Above queries are running one one thread where we could observe almost all queries are failing with all shard failed error.

All of sudden after 30sec of these failures on thread1, on other thread, where we are performing asyn bulk request openSearchClient.getRestClient().bulkAsync got failed with socket time out error.

2024-03-19T08:25:11.436Z ERROR I/O dispatcher 7 IndexingServiceImpl 77297 - [nsx@6876 comp="nsx-manager" errorCode="MP60503" level="ERROR" subcomp="manager"] [Indexing: BatchProcessing] The Bulk indexing request could not be processed: org.opensearch.action.bulk.BulkRequest@26463834
java.net.SocketTimeoutException: 30,000 milliseconds timeout on connection http-outgoing-1 [ACTIVE]
        at org.apache.http.nio.protocol.HttpAsyncRequestExecutor.timeout(HttpAsyncRequestExecutor.java:387) ~[?:?]
        at org.apache.http.impl.nio.client.InternalIODispatch.onTimeout(InternalIODispatch.java:92) ~[?:?]
        at org.apache.http.impl.nio.client.InternalIODispatch.onTimeout(InternalIODispatch.java:39) ~[?:?]
        at org.apache.http.impl.nio.reactor.AbstractIODispatch.timeout(AbstractIODispatch.java:175) ~[?:?]
        at org.apache.http.impl.nio.reactor.BaseIOReactor.sessionTimedOut(BaseIOReactor.java:263) ~[?:?]
        at org.apache.http.impl.nio.reactor.AbstractIOReactor.timeoutCheck(AbstractIOReactor.java:492) ~[?:?]
        at org.apache.http.impl.nio.reactor.BaseIOReactor.validate(BaseIOReactor.java:213) ~[?:?]
        at org.apache.http.impl.nio.reactor.AbstractIOReactor.execute(AbstractIOReactor.java:280) ~[?:?]
        at org.apache.http.impl.nio.reactor.BaseIOReactor.execute(BaseIOReactor.java:104) ~[?:?]
        at org.apache.http.impl.nio.reactor.AbstractMultiworkerIOReactor$Worker.run(AbstractMultiworkerIOReactor.java:591) ~[?:?]
        at java.lang.Thread.run(Unknown Source) ~[?:?]

This is how we are creating rest client same is used for both querying and indexing by autowiring below restClient.
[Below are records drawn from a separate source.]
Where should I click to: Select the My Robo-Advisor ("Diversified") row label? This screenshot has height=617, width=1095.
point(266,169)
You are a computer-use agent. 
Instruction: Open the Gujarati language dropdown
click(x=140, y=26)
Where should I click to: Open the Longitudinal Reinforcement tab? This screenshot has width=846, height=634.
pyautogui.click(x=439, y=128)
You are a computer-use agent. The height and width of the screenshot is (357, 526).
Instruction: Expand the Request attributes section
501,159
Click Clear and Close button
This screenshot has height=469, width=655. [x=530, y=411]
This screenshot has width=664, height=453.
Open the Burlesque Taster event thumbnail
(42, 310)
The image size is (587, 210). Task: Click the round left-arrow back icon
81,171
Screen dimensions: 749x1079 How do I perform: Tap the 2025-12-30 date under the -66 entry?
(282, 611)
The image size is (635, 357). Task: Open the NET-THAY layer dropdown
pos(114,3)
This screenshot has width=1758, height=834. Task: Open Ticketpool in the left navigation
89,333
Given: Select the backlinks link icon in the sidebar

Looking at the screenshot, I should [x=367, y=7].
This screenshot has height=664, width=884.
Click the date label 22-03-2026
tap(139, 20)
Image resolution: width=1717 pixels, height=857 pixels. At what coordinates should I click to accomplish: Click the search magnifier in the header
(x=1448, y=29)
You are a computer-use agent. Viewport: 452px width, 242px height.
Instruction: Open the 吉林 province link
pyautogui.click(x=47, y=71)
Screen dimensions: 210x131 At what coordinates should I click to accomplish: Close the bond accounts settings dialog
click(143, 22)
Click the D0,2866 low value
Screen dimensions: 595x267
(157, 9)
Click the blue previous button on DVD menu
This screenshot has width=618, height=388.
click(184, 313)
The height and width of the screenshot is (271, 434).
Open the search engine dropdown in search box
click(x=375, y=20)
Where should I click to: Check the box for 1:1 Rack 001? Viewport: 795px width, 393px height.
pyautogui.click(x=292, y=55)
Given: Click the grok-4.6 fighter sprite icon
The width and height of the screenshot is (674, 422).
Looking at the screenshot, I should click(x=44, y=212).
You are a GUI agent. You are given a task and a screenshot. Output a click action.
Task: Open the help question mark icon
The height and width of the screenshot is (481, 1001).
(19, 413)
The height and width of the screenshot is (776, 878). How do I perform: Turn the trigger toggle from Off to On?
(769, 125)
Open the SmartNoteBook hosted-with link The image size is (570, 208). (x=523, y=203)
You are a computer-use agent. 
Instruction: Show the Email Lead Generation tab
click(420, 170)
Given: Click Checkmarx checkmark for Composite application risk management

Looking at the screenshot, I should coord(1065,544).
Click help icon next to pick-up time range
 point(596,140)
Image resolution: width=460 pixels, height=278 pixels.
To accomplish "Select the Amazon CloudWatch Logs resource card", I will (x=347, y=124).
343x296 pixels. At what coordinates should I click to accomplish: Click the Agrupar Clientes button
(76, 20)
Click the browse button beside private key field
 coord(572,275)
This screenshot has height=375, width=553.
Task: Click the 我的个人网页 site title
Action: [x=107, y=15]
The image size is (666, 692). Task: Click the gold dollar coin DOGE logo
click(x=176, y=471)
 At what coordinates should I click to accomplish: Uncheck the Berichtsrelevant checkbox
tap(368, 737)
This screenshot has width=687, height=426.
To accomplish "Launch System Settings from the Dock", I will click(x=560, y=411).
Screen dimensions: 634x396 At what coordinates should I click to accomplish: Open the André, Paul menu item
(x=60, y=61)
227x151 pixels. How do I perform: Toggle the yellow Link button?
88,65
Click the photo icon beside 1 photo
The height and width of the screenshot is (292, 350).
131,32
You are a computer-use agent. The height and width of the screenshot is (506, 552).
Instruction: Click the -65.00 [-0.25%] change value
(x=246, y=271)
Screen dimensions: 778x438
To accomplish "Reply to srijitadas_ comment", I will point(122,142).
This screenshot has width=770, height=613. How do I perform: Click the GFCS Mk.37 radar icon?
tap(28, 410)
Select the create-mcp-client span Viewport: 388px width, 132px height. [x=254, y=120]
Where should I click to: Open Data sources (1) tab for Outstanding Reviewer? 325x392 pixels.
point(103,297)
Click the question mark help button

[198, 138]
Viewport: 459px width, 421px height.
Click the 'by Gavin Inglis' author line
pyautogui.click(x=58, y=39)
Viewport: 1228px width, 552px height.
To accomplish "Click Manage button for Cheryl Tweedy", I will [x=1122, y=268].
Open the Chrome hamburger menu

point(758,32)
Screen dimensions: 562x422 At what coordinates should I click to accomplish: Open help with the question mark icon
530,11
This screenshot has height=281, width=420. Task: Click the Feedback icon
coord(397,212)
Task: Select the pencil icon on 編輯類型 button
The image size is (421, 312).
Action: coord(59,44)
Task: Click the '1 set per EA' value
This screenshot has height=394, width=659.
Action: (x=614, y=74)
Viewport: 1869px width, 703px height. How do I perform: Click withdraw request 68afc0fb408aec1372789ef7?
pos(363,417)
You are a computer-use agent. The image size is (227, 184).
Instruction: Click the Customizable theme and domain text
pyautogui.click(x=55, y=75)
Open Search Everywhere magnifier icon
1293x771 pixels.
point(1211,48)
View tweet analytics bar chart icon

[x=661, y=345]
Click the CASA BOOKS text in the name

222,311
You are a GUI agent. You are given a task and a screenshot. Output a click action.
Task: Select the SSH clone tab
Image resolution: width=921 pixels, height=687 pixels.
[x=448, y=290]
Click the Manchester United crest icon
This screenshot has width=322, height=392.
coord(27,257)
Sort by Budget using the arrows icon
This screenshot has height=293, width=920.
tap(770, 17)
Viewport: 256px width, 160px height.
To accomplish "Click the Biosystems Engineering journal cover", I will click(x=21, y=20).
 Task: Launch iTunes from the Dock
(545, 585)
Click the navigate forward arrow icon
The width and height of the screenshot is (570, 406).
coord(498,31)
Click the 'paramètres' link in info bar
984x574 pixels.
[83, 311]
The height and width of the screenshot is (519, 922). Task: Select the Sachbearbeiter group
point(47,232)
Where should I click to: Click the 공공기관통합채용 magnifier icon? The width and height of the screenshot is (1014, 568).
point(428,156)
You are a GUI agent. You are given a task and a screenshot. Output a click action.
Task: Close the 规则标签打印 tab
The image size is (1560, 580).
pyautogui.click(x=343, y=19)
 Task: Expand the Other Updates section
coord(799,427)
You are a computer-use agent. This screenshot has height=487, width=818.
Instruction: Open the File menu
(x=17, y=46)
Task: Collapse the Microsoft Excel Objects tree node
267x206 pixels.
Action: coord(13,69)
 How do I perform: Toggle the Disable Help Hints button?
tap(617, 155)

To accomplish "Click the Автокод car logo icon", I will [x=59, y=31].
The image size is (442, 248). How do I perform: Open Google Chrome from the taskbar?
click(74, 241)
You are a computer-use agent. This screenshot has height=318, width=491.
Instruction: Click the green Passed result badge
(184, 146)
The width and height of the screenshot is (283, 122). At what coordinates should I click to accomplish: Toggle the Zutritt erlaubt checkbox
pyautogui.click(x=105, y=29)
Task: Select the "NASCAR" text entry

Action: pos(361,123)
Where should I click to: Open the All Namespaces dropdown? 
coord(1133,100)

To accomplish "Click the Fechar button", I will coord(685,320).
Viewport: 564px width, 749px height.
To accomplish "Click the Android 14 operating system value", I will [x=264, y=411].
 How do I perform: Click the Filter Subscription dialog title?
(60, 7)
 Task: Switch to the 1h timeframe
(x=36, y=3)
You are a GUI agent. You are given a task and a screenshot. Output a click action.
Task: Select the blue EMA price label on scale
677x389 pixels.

RestClientBuilder builder = RestClient.builder(new HttpHost(searchHostName, 9200, protocol));
restClient = new RestHighLevelClient(builder);

One solution that we thought of good to have is to do ClusterIndexStatus before executing queries so that we don’t land up into all shards failed error.

But, we are curious to understand why it has impacting asyncBulkRequest on other thread if Opensearch Java Client is thread safe.

I think the bulk request is not impacted by the query directly, but it could be impacted indirectly because of the high CPU/Memory consumption or high IO util in the cluster which caused by the query.